▶ [Instructions to follow]
Starting with the first line and ending with the last, copy the entries word for word.

Saved entries:

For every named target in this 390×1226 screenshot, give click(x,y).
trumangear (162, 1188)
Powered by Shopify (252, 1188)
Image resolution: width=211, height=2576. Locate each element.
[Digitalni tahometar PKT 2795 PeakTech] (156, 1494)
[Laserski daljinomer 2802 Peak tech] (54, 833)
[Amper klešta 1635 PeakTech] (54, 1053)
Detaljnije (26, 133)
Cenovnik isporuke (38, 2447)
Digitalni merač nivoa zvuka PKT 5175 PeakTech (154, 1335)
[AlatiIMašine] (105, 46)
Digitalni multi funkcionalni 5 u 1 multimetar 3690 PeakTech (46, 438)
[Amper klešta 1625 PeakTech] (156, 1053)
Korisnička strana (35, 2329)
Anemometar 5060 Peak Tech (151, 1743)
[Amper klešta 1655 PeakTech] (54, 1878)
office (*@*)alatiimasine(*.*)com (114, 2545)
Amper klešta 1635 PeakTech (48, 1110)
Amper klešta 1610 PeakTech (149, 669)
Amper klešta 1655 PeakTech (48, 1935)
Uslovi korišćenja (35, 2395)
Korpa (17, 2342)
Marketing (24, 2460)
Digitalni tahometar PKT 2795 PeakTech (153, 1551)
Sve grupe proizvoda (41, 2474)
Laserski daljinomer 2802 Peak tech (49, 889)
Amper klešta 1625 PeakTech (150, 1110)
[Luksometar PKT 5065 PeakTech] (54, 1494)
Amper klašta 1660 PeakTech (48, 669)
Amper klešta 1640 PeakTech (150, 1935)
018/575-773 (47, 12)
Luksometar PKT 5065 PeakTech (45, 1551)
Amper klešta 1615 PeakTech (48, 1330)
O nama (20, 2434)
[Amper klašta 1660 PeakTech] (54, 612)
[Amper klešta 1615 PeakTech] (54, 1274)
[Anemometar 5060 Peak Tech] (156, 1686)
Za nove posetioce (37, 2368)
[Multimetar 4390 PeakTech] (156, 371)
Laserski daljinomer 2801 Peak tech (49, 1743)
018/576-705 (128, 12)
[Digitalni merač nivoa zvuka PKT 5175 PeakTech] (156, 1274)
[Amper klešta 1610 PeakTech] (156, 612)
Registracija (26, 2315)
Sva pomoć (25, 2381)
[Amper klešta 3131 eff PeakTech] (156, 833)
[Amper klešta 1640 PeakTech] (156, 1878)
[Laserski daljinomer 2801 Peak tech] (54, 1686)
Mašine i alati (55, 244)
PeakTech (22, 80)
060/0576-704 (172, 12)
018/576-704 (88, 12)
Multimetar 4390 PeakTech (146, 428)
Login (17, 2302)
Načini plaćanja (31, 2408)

▶ [Answer]
For every named target in this 390×1226 screenshot, give click(x,y).
trumangear (162, 1188)
Powered by Shopify (252, 1188)
Image resolution: width=211, height=2576. Locate each element.
[Digitalni tahometar PKT 2795 PeakTech] (156, 1494)
[Laserski daljinomer 2802 Peak tech] (54, 833)
[Amper klešta 1635 PeakTech] (54, 1053)
Detaljnije (26, 133)
Cenovnik isporuke (38, 2447)
Digitalni merač nivoa zvuka PKT 5175 PeakTech (154, 1335)
[AlatiIMašine] (105, 46)
Digitalni multi funkcionalni 5 u 1 multimetar 3690 PeakTech (46, 438)
[Amper klešta 1625 PeakTech] (156, 1053)
Korisnička strana (35, 2329)
Anemometar 5060 Peak Tech (151, 1743)
[Amper klešta 1655 PeakTech] (54, 1878)
office (*@*)alatiimasine(*.*)com (114, 2545)
Amper klešta 1635 PeakTech (48, 1110)
Amper klešta 1610 PeakTech (149, 669)
Amper klešta 1655 PeakTech (48, 1935)
Uslovi korišćenja (35, 2395)
Korpa (17, 2342)
Marketing (24, 2460)
Digitalni tahometar PKT 2795 PeakTech (153, 1551)
Sve grupe proizvoda (41, 2474)
Laserski daljinomer 2802 Peak tech (49, 889)
Amper klešta 1625 PeakTech (150, 1110)
[Luksometar PKT 5065 PeakTech] (54, 1494)
Amper klašta 1660 PeakTech (48, 669)
Amper klešta 1640 PeakTech (150, 1935)
018/575-773 (47, 12)
Luksometar PKT 5065 PeakTech (45, 1551)
Amper klešta 1615 PeakTech (48, 1330)
O nama (20, 2434)
[Amper klašta 1660 PeakTech] (54, 612)
[Amper klešta 1615 PeakTech] (54, 1274)
[Anemometar 5060 Peak Tech] (156, 1686)
Za nove posetioce (37, 2368)
[Multimetar 4390 PeakTech] (156, 371)
Laserski daljinomer 2801 Peak tech (49, 1743)
018/576-705 (128, 12)
[Digitalni merač nivoa zvuka PKT 5175 PeakTech] (156, 1274)
[Amper klešta 1610 PeakTech] (156, 612)
Registracija (26, 2315)
Sva pomoć (25, 2381)
[Amper klešta 3131 eff PeakTech] (156, 833)
[Amper klešta 1640 PeakTech] (156, 1878)
[Laserski daljinomer 2801 Peak tech] (54, 1686)
Mašine i alati (55, 244)
PeakTech (22, 80)
060/0576-704 (172, 12)
018/576-704 (88, 12)
Multimetar 4390 PeakTech (146, 428)
Login (17, 2302)
Načini plaćanja (31, 2408)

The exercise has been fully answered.